DATA TO USE:
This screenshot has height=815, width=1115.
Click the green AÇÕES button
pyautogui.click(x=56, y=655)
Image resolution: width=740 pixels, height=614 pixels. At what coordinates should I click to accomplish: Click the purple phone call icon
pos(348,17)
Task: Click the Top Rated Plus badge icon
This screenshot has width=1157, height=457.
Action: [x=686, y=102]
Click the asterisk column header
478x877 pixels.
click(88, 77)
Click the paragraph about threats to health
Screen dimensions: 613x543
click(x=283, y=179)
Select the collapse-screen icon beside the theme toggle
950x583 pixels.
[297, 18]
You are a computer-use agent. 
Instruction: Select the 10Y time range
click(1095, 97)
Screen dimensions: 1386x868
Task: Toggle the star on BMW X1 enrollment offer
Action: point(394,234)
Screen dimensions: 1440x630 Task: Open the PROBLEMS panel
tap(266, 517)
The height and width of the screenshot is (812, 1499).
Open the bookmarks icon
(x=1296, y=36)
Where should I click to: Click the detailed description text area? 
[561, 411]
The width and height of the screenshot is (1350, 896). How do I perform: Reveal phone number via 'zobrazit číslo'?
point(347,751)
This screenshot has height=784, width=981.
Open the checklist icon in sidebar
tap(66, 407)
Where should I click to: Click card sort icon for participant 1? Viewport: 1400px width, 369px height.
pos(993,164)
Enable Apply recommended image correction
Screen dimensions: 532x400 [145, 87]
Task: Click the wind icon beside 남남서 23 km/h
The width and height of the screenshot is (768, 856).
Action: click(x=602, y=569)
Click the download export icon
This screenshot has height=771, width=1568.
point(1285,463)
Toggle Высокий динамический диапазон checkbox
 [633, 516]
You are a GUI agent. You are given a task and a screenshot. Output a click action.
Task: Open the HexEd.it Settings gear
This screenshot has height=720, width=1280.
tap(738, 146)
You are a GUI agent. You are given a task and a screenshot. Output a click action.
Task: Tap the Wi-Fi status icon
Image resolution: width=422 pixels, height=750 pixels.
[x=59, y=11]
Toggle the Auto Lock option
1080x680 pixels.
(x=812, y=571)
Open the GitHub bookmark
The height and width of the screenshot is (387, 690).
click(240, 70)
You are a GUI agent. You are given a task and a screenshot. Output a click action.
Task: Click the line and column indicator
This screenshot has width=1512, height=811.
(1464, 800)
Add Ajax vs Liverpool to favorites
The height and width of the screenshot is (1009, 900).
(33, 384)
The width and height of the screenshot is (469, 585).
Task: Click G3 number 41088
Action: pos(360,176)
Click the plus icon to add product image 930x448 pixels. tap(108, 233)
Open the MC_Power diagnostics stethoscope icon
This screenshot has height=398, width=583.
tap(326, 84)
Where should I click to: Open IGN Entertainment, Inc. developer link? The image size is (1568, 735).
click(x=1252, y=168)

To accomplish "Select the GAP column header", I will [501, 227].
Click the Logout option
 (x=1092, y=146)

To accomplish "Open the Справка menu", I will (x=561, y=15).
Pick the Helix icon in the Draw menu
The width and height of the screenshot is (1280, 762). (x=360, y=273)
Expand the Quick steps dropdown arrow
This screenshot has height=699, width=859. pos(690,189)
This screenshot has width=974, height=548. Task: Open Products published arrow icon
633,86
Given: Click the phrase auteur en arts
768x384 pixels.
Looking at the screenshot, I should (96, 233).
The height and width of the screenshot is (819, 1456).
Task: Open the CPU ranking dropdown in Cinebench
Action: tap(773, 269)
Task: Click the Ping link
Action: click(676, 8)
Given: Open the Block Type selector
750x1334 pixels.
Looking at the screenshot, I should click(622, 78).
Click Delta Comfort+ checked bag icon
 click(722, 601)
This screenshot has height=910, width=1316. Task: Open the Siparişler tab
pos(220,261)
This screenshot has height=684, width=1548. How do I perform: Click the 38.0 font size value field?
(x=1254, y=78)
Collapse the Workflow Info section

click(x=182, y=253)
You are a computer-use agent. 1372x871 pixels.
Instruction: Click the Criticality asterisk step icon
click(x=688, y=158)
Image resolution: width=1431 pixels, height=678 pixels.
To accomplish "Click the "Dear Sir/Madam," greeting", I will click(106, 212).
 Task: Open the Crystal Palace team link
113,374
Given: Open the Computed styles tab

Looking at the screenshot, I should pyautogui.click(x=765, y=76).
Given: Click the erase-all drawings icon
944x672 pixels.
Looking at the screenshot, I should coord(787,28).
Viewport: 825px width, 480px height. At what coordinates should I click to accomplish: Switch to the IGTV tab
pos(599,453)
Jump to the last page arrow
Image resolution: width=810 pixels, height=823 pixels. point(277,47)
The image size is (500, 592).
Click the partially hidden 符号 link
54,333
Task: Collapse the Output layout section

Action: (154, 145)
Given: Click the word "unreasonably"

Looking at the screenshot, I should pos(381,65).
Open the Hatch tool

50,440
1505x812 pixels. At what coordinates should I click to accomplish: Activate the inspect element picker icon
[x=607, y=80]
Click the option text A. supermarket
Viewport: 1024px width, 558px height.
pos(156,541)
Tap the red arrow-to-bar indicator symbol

WORK TO BE COMPLETED:
Can you copy the items above, unchanged, from the line containing "Task: Open the Crystal Palace team link" through the end of the items, including both ends?

RESULT OF THE TASK:
 Task: Open the Crystal Palace team link
113,374
Given: Open the Computed styles tab

Looking at the screenshot, I should pyautogui.click(x=765, y=76).
Given: Click the erase-all drawings icon
944x672 pixels.
Looking at the screenshot, I should coord(787,28).
Viewport: 825px width, 480px height. At what coordinates should I click to accomplish: Switch to the IGTV tab
pos(599,453)
Jump to the last page arrow
Image resolution: width=810 pixels, height=823 pixels. point(277,47)
The image size is (500, 592).
Click the partially hidden 符号 link
54,333
Task: Collapse the Output layout section

Action: (154, 145)
Given: Click the word "unreasonably"

Looking at the screenshot, I should pos(381,65).
Open the Hatch tool

50,440
1505x812 pixels. At what coordinates should I click to accomplish: Activate the inspect element picker icon
[x=607, y=80]
Click the option text A. supermarket
Viewport: 1024px width, 558px height.
pos(156,541)
Tap the red arrow-to-bar indicator symbol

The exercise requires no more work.